**表示テキスト**
──────────
見出し画像

2021年8月24日のKOCOラジの放送内容です|BloomingDays PLUS -日々是好日-|倉嶋桃子

みなさん、こんにちは。倉嶋桃子です。

近所のスーパーの一角に、「ご当地サイダー」「地サイダー」という地元の水や特産品を使用したサイダーのコーナーがいつの間にができていました。
お土産としていただいたことがあるものや、どんな味か想像できないようなものがあったりと、つい立ち止まって眺めてしまいました。

画像1

「サイダー」というと、子ども時代の私にとっては特別な飲み物で、地域の行事ごとがある時か、母方の祖父母の家へ遊びへ行った時にだけ飲める飲み物でした。

というのも、管理栄養士だった母は、おやつの時間はあくまでも食事の補助として考えていたようで、幼児期に食が細かった私へは、蒸したサツマイモやジャガイモ、果物、ミニサンドイッチ、ミニおにぎりなどを出していたので、スナック菓子やお砂糖がたくさん入ったジュース、炭酸飲料系飲み物などが出てくることはありませんでした。
──────────
**指示文 1**
ご当地サイダーに関する表示テキストの次の一文を英語に訳せ。「「サイダー」というと、子ども時代の私にとっては特別な飲み物で、地域の行事ごとがある時か、母方の祖父母の家へ遊びへ行った時にだけ飲める飲み物でした。」

**記録データ**
──────────
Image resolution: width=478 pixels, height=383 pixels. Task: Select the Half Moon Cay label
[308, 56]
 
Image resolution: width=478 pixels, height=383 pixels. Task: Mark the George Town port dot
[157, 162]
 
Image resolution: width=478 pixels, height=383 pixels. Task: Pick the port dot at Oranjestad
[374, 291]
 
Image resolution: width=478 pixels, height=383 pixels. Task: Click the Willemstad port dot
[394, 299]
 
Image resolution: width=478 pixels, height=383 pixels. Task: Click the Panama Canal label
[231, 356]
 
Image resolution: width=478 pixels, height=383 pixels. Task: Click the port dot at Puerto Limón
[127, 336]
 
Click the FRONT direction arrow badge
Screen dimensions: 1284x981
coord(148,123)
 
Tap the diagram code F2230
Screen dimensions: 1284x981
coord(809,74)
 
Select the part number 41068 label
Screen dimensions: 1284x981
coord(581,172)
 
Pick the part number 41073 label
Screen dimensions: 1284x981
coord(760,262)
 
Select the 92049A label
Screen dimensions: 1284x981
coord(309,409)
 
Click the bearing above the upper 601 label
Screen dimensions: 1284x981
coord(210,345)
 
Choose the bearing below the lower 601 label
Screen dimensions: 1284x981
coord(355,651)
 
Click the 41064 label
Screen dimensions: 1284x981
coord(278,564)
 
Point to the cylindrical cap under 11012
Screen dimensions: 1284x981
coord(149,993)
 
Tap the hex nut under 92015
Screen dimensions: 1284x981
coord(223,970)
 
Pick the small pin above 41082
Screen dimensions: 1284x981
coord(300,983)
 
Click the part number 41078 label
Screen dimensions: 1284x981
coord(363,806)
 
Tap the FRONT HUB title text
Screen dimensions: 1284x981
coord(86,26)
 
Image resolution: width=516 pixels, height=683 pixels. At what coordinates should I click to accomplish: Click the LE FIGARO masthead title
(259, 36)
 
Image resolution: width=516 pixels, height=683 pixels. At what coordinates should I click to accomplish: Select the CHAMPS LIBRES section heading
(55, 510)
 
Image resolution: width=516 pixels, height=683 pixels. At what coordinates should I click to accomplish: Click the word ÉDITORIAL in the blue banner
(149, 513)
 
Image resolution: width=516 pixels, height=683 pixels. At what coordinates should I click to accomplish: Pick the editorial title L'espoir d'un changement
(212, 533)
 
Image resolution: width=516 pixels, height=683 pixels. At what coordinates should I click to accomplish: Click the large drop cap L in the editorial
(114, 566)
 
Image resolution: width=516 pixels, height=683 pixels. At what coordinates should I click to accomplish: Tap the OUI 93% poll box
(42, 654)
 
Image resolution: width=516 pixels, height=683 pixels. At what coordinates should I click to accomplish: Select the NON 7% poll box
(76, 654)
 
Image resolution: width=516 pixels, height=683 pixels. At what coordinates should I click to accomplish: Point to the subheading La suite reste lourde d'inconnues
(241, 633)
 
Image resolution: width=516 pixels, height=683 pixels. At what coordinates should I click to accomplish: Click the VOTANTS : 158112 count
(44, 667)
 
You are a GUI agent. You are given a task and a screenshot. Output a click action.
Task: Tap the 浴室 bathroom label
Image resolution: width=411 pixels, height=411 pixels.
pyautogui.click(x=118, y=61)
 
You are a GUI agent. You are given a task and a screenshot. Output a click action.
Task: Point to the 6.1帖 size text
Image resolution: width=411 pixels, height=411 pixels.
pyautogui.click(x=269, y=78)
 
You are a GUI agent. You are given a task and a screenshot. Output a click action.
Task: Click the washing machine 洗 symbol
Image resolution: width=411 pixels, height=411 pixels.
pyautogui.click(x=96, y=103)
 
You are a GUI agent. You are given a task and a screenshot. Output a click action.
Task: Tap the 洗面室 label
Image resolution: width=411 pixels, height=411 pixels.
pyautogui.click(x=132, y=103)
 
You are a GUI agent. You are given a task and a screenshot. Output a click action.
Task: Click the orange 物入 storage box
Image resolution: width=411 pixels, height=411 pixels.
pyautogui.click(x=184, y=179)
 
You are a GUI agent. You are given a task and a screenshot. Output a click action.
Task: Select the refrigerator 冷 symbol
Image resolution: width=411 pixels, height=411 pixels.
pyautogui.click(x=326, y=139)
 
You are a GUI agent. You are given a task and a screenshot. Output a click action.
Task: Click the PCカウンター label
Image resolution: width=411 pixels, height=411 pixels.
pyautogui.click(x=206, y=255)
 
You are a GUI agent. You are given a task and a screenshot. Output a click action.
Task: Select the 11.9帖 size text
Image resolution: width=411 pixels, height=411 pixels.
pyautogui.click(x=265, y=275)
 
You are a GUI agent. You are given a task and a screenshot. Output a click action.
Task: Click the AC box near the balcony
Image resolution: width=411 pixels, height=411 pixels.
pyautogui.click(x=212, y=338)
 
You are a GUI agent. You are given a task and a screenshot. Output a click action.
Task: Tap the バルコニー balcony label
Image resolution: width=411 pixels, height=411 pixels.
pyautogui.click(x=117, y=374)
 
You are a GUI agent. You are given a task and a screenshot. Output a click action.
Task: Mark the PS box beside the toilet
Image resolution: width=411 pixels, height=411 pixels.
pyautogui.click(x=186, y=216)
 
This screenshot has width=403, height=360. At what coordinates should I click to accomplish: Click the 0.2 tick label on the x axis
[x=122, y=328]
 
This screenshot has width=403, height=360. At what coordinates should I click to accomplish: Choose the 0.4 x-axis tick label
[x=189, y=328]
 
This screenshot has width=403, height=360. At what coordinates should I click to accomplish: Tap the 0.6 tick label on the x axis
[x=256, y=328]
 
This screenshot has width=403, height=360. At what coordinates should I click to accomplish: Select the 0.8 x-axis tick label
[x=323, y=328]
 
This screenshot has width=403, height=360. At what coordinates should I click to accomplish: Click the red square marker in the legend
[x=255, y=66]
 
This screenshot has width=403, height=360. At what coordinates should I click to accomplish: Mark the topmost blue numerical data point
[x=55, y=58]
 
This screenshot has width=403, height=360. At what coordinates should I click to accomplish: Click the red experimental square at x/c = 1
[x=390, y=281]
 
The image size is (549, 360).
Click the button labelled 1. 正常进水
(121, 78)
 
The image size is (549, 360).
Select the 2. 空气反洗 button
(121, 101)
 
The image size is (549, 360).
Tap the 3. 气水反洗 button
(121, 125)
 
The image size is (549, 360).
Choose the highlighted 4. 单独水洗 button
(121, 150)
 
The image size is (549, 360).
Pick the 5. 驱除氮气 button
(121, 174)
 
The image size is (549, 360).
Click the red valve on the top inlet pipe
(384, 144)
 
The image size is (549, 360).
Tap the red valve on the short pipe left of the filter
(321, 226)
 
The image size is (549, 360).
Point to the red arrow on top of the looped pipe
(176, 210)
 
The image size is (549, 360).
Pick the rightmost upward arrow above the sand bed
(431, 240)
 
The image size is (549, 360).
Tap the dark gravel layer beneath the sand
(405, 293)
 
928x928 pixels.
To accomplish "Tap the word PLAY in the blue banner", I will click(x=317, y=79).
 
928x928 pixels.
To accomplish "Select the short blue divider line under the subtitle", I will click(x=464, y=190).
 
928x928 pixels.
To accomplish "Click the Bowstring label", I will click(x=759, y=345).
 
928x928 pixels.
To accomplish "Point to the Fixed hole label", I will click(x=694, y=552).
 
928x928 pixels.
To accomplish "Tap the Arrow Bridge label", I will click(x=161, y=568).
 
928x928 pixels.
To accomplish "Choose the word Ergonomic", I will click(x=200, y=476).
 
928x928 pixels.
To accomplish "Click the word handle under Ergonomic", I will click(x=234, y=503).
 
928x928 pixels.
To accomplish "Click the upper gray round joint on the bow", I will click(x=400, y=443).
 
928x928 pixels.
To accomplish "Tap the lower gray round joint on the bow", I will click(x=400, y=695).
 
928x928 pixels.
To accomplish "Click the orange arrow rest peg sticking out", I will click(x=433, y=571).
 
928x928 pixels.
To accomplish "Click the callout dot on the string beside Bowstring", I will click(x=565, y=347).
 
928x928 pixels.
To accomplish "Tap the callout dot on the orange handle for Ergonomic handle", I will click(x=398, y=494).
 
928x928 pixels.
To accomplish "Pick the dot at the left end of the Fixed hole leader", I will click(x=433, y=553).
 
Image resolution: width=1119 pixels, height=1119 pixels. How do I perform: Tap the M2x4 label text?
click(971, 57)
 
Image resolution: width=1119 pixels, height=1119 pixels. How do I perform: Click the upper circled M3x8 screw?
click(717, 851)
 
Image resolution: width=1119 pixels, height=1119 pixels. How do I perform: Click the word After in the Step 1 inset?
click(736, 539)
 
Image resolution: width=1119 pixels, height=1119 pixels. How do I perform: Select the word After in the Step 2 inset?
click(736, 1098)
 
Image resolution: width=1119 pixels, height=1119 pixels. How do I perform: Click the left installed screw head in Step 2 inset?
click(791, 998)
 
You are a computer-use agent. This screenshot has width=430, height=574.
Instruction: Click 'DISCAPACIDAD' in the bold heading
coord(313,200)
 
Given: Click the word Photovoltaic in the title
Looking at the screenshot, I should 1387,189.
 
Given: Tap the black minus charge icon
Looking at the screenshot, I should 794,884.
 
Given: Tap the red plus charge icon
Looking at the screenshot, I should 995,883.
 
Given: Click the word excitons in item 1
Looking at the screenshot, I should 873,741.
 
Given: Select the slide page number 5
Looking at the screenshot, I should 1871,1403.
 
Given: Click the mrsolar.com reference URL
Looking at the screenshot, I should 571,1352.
──────────
**指示文 2**
記録から文字列「text」を含む行をすべて特定し、各行を書き写せ。

**完全な回答 1**
"Cider" was a special drink for me as a child, one I could only have when there was a local community event or when I went to visit my maternal grandparents' home.

**完全な回答 2**
Tap the FRONT HUB title text
Task: Point to the 6.1帖 size text
Task: Select the 11.9帖 size text
Image resolution: width=1119 pixels, height=1119 pixels. How do I perform: Tap the M2x4 label text?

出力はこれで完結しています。